Retype the entries exactly, keeping every line intact.

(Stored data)
════════════════
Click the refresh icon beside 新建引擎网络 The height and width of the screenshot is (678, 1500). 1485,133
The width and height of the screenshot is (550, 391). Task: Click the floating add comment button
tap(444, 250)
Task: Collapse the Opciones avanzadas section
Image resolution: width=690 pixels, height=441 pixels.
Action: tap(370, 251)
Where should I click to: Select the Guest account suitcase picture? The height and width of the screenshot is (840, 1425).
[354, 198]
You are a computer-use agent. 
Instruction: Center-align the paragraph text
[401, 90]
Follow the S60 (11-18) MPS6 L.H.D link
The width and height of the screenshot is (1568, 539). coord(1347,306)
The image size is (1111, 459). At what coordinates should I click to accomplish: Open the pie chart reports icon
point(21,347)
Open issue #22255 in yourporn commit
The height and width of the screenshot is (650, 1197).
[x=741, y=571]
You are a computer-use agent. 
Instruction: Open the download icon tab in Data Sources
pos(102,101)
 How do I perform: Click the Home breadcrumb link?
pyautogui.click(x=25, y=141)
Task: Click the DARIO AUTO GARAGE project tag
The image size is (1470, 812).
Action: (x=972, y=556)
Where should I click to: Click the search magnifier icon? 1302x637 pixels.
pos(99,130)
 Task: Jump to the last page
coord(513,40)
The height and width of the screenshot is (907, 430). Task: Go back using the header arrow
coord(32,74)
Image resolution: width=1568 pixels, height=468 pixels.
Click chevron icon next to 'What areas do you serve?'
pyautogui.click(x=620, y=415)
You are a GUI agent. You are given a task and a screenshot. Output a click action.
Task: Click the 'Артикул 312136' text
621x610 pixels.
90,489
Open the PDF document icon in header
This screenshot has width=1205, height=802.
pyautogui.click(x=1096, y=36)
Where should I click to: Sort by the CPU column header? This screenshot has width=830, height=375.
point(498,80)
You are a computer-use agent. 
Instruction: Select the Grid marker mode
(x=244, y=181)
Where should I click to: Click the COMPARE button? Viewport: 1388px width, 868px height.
════════════════
COMPLETED EXERCISE:
Click the refresh icon beside 新建引擎网络 The height and width of the screenshot is (678, 1500). 1485,133
The width and height of the screenshot is (550, 391). Task: Click the floating add comment button
tap(444, 250)
Task: Collapse the Opciones avanzadas section
Image resolution: width=690 pixels, height=441 pixels.
Action: tap(370, 251)
Where should I click to: Select the Guest account suitcase picture? The height and width of the screenshot is (840, 1425).
[354, 198]
You are a computer-use agent. 
Instruction: Center-align the paragraph text
[401, 90]
Follow the S60 (11-18) MPS6 L.H.D link
The width and height of the screenshot is (1568, 539). coord(1347,306)
The image size is (1111, 459). At what coordinates should I click to accomplish: Open the pie chart reports icon
point(21,347)
Open issue #22255 in yourporn commit
The height and width of the screenshot is (650, 1197).
[x=741, y=571]
You are a computer-use agent. 
Instruction: Open the download icon tab in Data Sources
pos(102,101)
 How do I perform: Click the Home breadcrumb link?
pyautogui.click(x=25, y=141)
Task: Click the DARIO AUTO GARAGE project tag
The image size is (1470, 812).
Action: (x=972, y=556)
Where should I click to: Click the search magnifier icon? 1302x637 pixels.
pos(99,130)
 Task: Jump to the last page
coord(513,40)
The height and width of the screenshot is (907, 430). Task: Go back using the header arrow
coord(32,74)
Image resolution: width=1568 pixels, height=468 pixels.
Click chevron icon next to 'What areas do you serve?'
pyautogui.click(x=620, y=415)
You are a GUI agent. You are given a task and a screenshot. Output a click action.
Task: Click the 'Артикул 312136' text
621x610 pixels.
90,489
Open the PDF document icon in header
This screenshot has width=1205, height=802.
pyautogui.click(x=1096, y=36)
Where should I click to: Sort by the CPU column header? This screenshot has width=830, height=375.
point(498,80)
You are a computer-use agent. 
Instruction: Select the Grid marker mode
(x=244, y=181)
Where should I click to: Click the COMPARE button? Viewport: 1388px width, 868px height.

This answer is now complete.